Dataset records
┌──
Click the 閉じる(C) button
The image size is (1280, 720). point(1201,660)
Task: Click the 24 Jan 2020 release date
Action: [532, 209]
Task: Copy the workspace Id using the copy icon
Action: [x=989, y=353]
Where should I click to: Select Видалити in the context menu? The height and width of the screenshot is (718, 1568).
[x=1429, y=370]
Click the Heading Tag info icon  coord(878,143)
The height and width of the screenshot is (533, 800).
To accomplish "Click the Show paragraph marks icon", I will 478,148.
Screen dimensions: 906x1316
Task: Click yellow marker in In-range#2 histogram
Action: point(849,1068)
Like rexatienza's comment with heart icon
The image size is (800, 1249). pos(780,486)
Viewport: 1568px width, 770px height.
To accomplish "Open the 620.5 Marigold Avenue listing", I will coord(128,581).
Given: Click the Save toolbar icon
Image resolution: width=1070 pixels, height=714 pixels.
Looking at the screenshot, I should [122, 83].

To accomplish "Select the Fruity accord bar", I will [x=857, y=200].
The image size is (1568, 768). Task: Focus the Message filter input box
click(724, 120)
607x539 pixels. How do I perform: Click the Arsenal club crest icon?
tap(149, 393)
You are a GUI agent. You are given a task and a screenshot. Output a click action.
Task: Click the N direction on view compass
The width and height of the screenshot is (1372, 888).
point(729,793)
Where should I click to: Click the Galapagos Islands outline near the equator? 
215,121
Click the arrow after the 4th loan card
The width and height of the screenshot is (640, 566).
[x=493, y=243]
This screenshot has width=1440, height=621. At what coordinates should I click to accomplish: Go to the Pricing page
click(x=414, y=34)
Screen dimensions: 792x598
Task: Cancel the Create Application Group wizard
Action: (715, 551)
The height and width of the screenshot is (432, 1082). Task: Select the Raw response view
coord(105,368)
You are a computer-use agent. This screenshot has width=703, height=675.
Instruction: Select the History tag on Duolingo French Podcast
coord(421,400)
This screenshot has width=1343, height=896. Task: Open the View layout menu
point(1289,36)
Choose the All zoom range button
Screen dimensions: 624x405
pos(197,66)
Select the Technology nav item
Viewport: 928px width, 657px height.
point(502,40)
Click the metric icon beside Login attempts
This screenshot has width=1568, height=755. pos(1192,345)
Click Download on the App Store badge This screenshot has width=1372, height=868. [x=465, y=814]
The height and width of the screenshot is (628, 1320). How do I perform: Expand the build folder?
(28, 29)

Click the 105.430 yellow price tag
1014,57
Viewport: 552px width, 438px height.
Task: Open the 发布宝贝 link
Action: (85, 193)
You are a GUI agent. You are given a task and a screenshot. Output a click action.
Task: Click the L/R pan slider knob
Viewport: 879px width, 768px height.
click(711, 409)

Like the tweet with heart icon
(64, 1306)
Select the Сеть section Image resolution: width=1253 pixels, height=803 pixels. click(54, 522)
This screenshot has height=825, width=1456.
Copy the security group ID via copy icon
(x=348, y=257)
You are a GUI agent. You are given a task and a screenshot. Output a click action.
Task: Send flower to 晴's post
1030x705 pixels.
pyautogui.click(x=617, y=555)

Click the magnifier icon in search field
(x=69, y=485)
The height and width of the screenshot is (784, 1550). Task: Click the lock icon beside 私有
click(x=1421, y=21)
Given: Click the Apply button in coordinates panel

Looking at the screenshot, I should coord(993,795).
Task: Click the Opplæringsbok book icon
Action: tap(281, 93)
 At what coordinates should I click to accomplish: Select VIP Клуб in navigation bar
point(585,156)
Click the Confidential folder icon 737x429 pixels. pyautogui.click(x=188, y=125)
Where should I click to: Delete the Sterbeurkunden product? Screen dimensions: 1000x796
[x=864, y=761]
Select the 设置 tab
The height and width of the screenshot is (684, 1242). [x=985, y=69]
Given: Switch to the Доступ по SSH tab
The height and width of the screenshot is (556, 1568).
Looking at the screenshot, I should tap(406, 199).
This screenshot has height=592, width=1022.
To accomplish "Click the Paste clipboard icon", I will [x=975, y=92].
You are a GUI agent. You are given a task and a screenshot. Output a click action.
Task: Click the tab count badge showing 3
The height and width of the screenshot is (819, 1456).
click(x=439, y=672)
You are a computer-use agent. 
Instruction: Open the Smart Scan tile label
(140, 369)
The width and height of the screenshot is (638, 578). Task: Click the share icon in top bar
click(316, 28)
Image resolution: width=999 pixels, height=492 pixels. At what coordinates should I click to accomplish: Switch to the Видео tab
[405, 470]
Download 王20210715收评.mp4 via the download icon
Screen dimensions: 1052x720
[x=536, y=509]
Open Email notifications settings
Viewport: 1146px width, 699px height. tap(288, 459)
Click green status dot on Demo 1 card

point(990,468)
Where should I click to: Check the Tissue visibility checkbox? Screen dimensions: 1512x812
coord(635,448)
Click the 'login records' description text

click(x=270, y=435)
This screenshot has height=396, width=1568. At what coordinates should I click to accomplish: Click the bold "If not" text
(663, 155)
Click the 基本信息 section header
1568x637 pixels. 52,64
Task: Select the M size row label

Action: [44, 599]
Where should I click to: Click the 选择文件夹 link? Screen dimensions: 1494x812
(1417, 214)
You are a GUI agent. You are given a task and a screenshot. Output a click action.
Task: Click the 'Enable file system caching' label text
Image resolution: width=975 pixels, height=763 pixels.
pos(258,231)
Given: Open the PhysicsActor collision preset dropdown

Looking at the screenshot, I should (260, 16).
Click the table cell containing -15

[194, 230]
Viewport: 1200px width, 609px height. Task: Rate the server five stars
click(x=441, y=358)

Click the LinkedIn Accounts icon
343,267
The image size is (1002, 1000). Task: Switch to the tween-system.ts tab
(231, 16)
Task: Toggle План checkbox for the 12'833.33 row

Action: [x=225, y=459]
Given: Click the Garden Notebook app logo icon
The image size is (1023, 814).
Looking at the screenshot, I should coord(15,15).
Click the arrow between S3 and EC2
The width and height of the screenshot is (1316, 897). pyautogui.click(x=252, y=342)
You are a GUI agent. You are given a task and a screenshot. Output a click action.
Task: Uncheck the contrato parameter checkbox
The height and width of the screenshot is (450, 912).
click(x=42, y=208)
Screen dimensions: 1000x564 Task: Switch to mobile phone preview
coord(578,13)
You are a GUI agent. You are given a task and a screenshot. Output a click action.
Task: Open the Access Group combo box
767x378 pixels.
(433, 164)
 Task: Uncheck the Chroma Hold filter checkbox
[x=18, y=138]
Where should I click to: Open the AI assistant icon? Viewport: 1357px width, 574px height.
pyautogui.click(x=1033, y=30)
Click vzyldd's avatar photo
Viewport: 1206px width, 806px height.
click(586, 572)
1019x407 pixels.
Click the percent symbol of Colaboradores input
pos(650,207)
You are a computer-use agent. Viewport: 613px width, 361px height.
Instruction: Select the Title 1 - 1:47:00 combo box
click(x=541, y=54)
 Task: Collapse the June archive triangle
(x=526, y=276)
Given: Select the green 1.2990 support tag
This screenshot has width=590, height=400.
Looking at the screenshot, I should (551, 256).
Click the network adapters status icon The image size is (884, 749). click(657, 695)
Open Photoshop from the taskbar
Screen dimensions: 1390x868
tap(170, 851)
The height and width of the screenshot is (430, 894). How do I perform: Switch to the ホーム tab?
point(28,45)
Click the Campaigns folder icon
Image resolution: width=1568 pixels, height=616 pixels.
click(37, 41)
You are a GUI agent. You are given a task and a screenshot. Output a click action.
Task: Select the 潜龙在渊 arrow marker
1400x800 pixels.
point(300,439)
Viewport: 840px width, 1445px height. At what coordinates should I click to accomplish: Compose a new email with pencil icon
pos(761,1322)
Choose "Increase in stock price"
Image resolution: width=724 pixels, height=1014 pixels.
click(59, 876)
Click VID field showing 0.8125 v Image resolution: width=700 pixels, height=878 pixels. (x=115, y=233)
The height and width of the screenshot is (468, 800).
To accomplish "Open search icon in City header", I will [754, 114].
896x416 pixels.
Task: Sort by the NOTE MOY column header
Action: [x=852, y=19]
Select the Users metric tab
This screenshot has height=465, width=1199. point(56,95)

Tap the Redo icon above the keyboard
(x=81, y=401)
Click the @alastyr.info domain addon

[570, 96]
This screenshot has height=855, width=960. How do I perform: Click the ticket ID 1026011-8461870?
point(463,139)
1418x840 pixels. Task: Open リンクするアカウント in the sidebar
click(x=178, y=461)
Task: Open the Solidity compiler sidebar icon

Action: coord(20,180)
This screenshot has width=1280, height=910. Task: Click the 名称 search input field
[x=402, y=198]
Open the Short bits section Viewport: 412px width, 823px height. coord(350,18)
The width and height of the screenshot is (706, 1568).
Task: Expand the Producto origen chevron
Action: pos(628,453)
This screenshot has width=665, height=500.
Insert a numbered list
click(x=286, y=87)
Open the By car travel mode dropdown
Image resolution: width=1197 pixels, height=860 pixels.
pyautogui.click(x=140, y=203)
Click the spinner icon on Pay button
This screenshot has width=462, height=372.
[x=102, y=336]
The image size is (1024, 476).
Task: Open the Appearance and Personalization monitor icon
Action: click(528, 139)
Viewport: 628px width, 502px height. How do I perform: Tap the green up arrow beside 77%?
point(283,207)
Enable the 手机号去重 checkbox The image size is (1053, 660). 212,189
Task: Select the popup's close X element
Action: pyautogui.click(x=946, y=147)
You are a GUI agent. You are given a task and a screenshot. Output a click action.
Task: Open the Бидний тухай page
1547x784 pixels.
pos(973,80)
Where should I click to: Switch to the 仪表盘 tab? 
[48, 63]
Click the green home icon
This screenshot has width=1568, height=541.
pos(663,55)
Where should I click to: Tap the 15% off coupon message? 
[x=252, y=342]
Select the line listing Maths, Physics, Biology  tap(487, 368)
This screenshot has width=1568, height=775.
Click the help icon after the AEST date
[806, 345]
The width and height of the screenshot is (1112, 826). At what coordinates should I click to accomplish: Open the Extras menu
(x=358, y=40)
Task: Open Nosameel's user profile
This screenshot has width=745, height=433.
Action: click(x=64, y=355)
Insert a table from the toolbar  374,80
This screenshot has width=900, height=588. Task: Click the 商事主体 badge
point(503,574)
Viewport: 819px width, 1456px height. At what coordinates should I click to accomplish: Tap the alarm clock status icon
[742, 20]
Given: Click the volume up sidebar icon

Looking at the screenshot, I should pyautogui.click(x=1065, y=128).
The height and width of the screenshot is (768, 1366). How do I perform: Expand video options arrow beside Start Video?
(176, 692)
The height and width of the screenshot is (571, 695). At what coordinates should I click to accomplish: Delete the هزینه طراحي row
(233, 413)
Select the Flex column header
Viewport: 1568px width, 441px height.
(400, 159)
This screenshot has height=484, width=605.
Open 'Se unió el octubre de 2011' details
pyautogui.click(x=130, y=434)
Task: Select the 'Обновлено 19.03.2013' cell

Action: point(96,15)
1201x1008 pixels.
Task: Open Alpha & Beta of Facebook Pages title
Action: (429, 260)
└──
### PROBLEM
The answer is the lines above between the line holding "1030x705 pixels." and the line holding "This screenshot has height=592, width=1022.", inclusive, each written out exactly, and no others.

### OUTPUT
1030x705 pixels.
pyautogui.click(x=617, y=555)

Click the magnifier icon in search field
(x=69, y=485)
The height and width of the screenshot is (784, 1550). Task: Click the lock icon beside 私有
click(x=1421, y=21)
Given: Click the Apply button in coordinates panel

Looking at the screenshot, I should coord(993,795).
Task: Click the Opplæringsbok book icon
Action: tap(281, 93)
 At what coordinates should I click to accomplish: Select VIP Клуб in navigation bar
point(585,156)
Click the Confidential folder icon 737x429 pixels. pyautogui.click(x=188, y=125)
Where should I click to: Delete the Sterbeurkunden product? Screen dimensions: 1000x796
[x=864, y=761]
Select the 设置 tab
The height and width of the screenshot is (684, 1242). [x=985, y=69]
Given: Switch to the Доступ по SSH tab
The height and width of the screenshot is (556, 1568).
Looking at the screenshot, I should tap(406, 199).
This screenshot has height=592, width=1022.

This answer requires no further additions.